Tel que prévu en fin d’année dernière, les mouvements de contestation ont pris de l’ampleur, comme une levure laissée enfermée dans de l’eau tiède. Sans justifier le bien-fondé des revendications, on peut juste noter qu’après le tabassage en règle, les arrestations arbitraires et ponctions sur salaire, le gouvernement est en train d’expérimenter de nouvelles méthodes. Un imam et un avocat, Aya et Bitam, médiateurs entre le ministère de l’Education et les grévistes du Cnapeste, et pour les médecins, des députés en guise d’intermédiaires du conflit. Un avocat, pourquoi pas, même si celui-ci est l’avocat du journal Ennahar et du ministère de la Communication. Mais un imam et un député, on a du mal à comprendre, le premier étant un ex-membre du FIS qui a rappelé il y a quelques mois que «le niqab est un devoir pour la femme», les seconds plus concernés par leurs comptes en banque que par la situation des médecins.

D’ailleurs, un jour après avoir été reçus par quelques députés, d’autres députés du FLN, TAJ et MPA ont tenu à faire une mise au point. Dans un document écrit, ils appellent les autorités à faire preuve de «sévérité» face à tous les mouvements de grève, affirmant soutenir d’abord et avant tout le programme de fakhamet erraïs, le président de la République. Si on ne connaît toujours pas ce qu’il y a dans le programme du Président, puisqu’il n’en parle jamais, on connaît la faculté de certains députés, surtout des partis satellites, à épouser (avec une dot) les axes du régime, même s’ils ont été élus par des citoyens à qui ils doivent d’abord des comptes.

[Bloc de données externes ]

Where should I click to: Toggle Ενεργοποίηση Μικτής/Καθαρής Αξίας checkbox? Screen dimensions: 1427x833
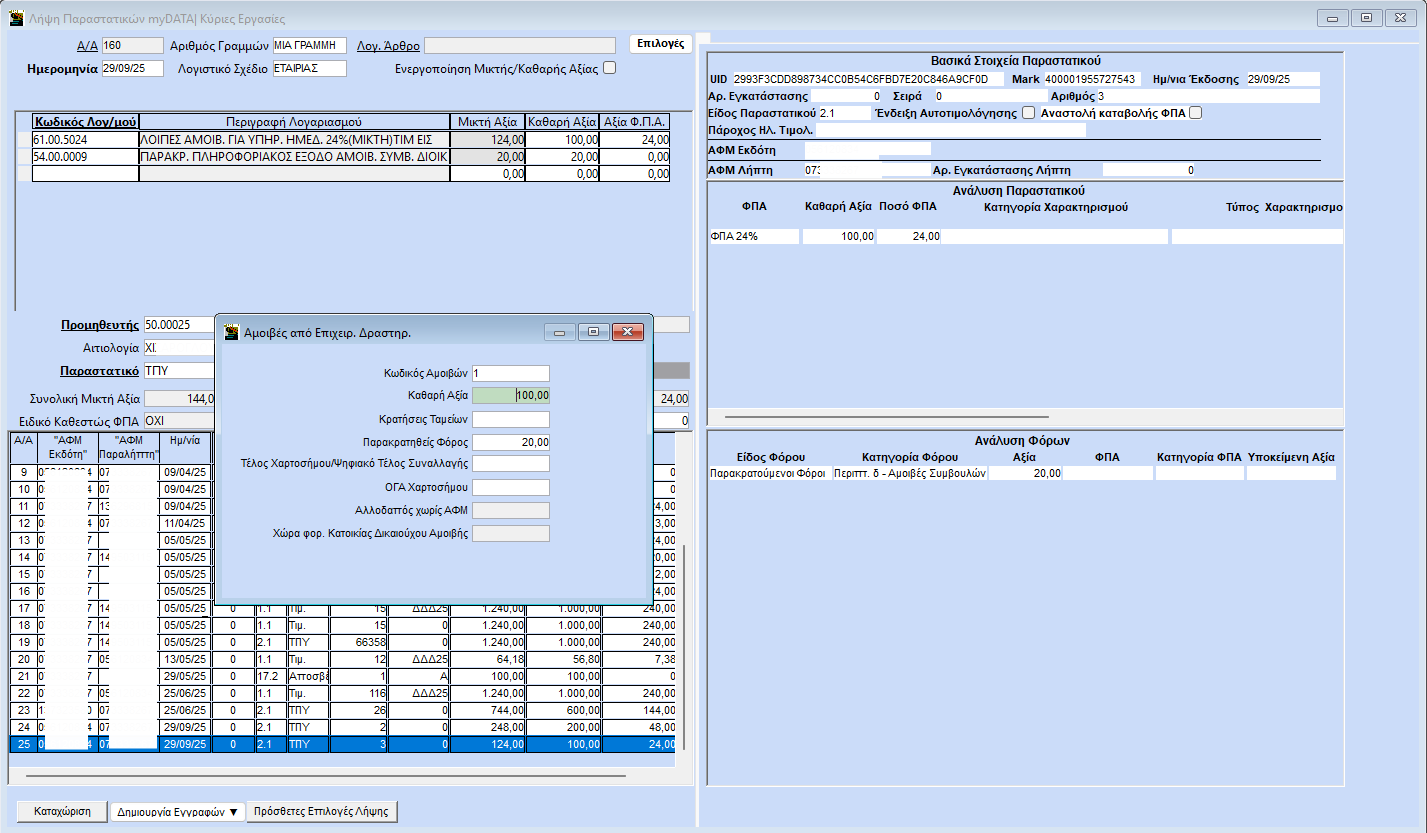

Mais pour revenir à l’étrange choix des médiateurs de Mme Benghabrit, dans le cas de l’imam Ali Aya, on sait qu’il n’aura pas à faire aux enseignants grévistes, son cursus scolaire s’étant terminé assez tôt. Pour les députés du FLN, TAJ et MPA, c’est différent, car ils peuvent tomber malades, même avec un bon salaire. Et dans les hôpitaux algériens, entre la maladie et la mort, il n’y a qu’un fil.